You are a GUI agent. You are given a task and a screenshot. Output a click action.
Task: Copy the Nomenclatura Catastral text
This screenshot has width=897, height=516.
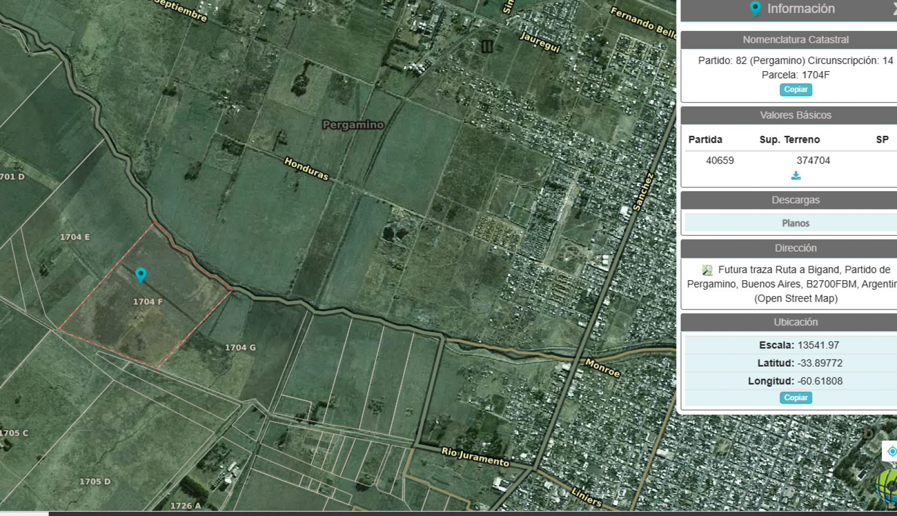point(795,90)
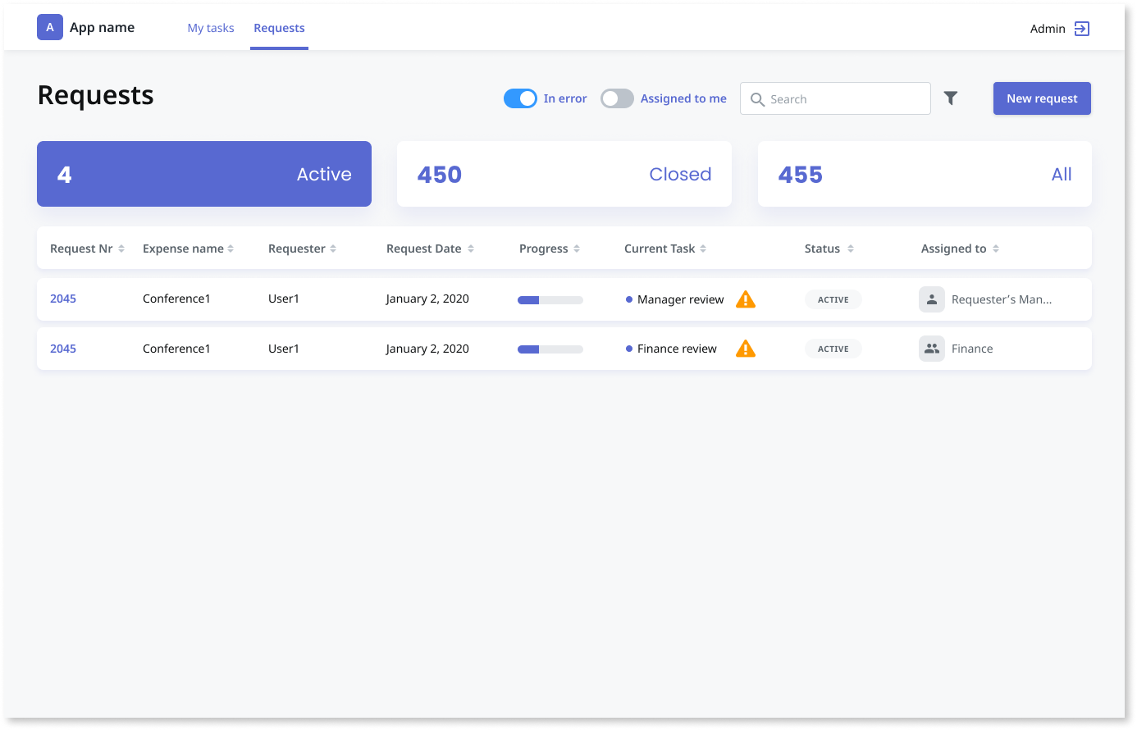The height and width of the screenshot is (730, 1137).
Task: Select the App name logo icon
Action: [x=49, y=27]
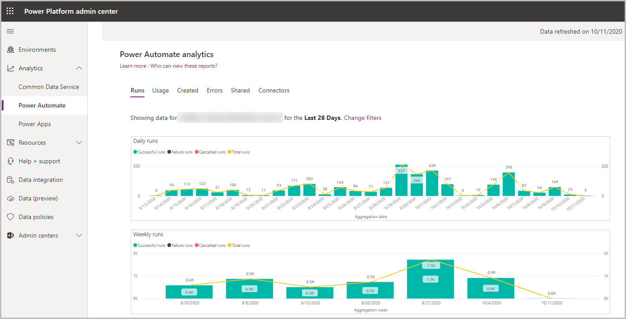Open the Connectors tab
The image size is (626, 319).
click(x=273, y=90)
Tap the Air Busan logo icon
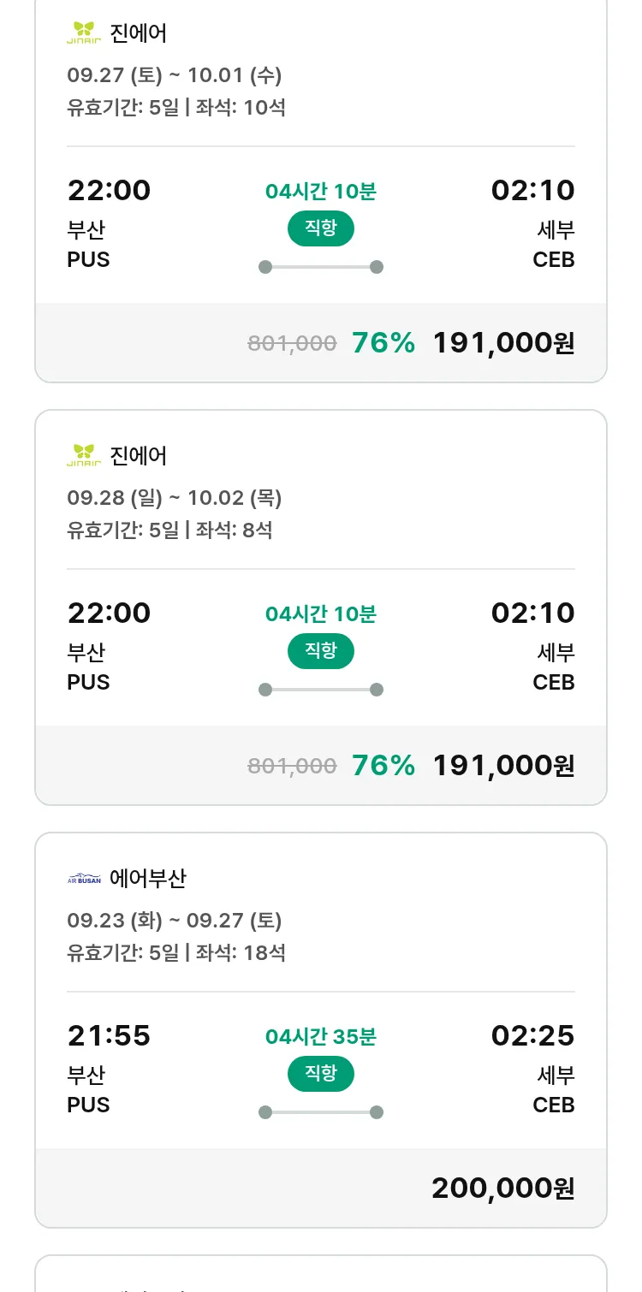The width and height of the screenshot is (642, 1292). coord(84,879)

Your goal:
Output precisely the lines in the material above from the line containing "This screenshot has width=897, height=516." through its last line, and omit pictures.

Solution for this exercise:
This screenshot has width=897, height=516.
point(795,90)
The height and width of the screenshot is (730, 1137).
Task: Select the App name logo icon
Action: [x=49, y=27]
Open the Connectors tab
The image size is (626, 319).
click(x=273, y=90)
Tap the Air Busan logo icon
The width and height of the screenshot is (642, 1292). coord(84,879)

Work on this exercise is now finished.